INPUT DATA –

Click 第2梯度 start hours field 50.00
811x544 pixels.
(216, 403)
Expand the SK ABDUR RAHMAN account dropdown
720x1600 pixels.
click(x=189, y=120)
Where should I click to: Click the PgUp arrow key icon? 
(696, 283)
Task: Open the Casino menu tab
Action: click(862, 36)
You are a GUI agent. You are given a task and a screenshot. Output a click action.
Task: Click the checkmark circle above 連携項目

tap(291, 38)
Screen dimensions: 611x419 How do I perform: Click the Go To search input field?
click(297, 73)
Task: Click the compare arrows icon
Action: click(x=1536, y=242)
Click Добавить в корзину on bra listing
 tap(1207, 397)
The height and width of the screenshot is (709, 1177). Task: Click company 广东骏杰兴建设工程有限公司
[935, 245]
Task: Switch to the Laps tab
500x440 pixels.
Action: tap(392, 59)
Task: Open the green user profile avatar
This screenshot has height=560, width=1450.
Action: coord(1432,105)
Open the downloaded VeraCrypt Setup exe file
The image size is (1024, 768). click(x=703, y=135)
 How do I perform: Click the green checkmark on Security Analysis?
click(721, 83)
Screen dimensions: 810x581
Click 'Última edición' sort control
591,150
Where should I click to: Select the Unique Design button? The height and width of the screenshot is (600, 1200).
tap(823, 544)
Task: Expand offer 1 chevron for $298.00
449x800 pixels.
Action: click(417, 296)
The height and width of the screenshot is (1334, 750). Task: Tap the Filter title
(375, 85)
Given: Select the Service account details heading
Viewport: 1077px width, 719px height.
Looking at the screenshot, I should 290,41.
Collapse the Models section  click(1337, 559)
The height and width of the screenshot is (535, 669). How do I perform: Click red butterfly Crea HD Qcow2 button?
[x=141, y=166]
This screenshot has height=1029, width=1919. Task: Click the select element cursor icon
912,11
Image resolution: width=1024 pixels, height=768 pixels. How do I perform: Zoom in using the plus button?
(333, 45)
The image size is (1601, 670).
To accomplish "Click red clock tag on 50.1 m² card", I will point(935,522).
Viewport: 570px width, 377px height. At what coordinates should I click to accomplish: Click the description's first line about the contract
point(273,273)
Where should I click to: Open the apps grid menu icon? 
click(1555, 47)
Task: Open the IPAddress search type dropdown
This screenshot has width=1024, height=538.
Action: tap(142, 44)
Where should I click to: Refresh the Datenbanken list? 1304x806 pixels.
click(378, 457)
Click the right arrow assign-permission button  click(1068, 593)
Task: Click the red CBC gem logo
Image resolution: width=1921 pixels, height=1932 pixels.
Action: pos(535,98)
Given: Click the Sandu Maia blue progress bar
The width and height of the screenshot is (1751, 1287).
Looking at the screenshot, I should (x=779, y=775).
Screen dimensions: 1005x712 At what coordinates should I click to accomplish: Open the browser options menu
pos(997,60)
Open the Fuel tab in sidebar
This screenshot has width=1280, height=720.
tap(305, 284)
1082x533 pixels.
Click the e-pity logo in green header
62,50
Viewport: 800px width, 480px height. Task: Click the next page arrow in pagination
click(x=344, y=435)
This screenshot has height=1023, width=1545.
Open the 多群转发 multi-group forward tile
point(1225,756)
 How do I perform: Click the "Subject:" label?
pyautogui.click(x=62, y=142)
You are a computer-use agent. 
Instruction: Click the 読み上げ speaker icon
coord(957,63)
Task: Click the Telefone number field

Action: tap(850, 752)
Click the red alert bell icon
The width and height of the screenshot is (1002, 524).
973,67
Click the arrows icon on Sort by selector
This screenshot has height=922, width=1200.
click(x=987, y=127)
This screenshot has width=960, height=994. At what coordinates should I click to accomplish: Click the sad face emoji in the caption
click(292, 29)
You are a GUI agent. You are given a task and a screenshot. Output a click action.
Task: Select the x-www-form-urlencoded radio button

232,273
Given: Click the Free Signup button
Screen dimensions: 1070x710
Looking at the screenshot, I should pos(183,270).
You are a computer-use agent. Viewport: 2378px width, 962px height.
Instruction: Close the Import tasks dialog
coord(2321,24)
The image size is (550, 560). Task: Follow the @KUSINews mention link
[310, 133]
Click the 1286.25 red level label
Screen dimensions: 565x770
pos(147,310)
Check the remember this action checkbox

WHAT TO PRODUCE –
Copy word for word the stretch of entries above from the line that has "Open the downloaded VeraCrypt Setup exe file" through the line that has "Collapse the Models", both ends included, and nothing outside it.

EXERCISE RESULT –
Open the downloaded VeraCrypt Setup exe file
The image size is (1024, 768). click(x=703, y=135)
 How do I perform: Click the green checkmark on Security Analysis?
click(721, 83)
Screen dimensions: 810x581
Click 'Última edición' sort control
591,150
Where should I click to: Select the Unique Design button? The height and width of the screenshot is (600, 1200).
tap(823, 544)
Task: Expand offer 1 chevron for $298.00
449x800 pixels.
Action: click(417, 296)
The height and width of the screenshot is (1334, 750). Task: Tap the Filter title
(375, 85)
Given: Select the Service account details heading
Viewport: 1077px width, 719px height.
Looking at the screenshot, I should 290,41.
Collapse the Models section  click(1337, 559)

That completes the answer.